Don’t Let Acromioplasty Coding Rest Heavy on Your ShouldersMake sure the documentation supports coding 29826
If you’re running into problems when reporting CPT code 29826 for acromioplasty, you’re not alone. Follow these expert tips to ensure that you’re coding properly and avoid unnecessary claim denials.
Crucial: The most important thing to remember when reporting code 29826 is that it’s not a stand-alone code, even if some payers still have it as a “real” code and not an add-on, according to orthopedics coding expert Margie Scalley Vaught in her webinar, “Perfect Your Coding of Arthroscopic Procedures – Shoulders/Wrists/Hips/Knees/Ankles.” You can report 29826 only with other scope procedures.

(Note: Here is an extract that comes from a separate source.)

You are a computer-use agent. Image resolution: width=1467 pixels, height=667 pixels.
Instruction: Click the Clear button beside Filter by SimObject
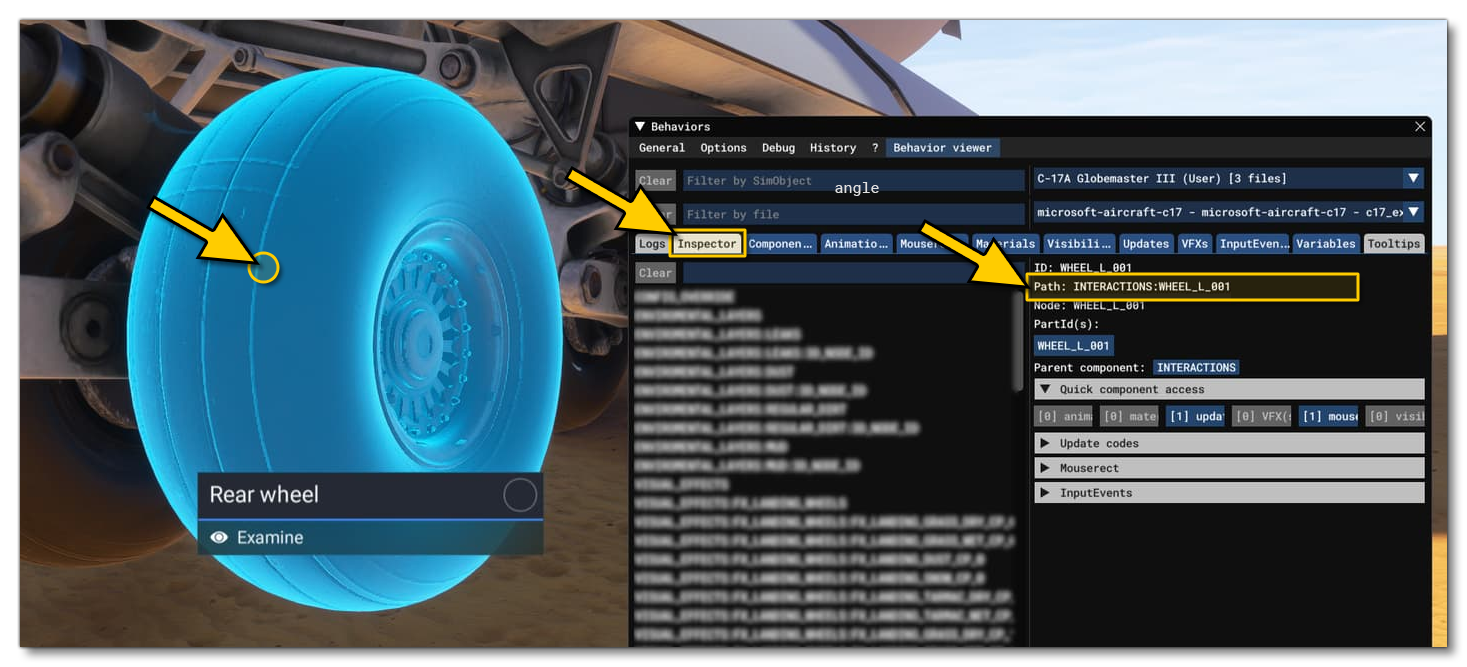click(655, 180)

Understand The Coding Guidelines
If acromioplasty is the only procedure performed, you would report CPT code 29822 — Arthroscopy, shoulder, surgical; debridement, limited, or 29823 — …debridement, extensive. In this case, you would not report 29826 — Arthroscopy, shoulder, surgical; decompression of subacromial space with partial acromioplasty, with coracoacromial ligament (ie, arch) release, when performed (List separately in addition to code for primary procedure).

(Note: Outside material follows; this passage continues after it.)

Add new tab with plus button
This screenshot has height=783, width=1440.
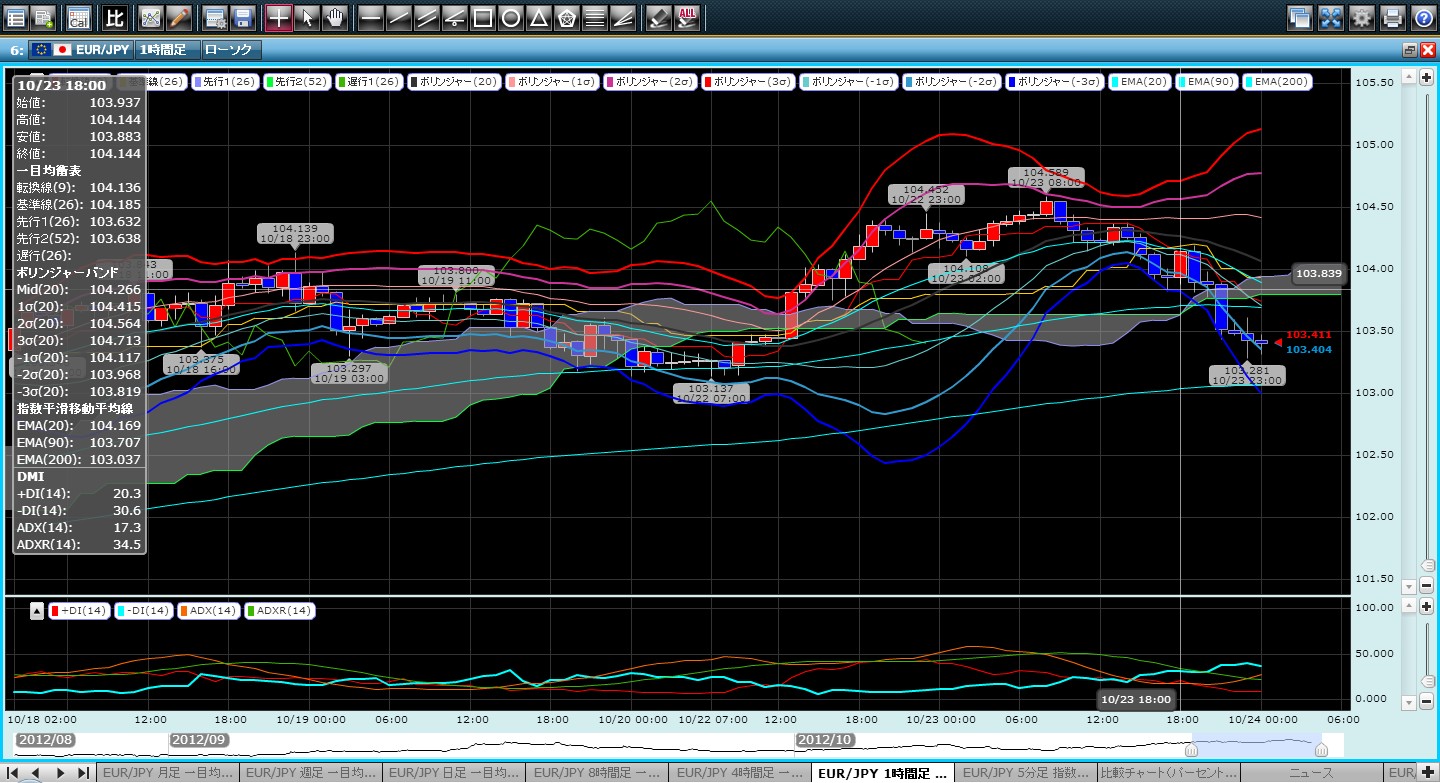(1426, 773)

Rules: The American Academy/Association of Orthopaedic Surgeons (AAOS) states:
“CPT code 29826 should not be reported with any procedure other than those identified as appropriate parent codes. It is not an add-on code to CPT code 23410 or 23412, and an unlisted code may not be reported to reflect this work. Instead, append modifier 22 or report 29822 or 29823 (limited or extensive debridement) as appropriate.”
If the surgeon performs an arthroscopic subacromial decompression or acromioplasty but does not perform any other procedure in the same operative setting, you should report CPT code 29822 or 29823, depending on the extent of the work involved, according to Precision Practice Management. But if the surgeon performs the decompression or acromioplasty together with an arthroscopic rotator cuff repair, you would bill CPT code 29827 and add on 29826.
Learn From This Example
Scenario: The surgeon performs a right arthroscopic rotator cuff repair with a distal claviculectomy, acromioplasty, and debridement of the labrum. The surgeon performed a subacromial decompression and 1 cm is removed from the distal clavicle.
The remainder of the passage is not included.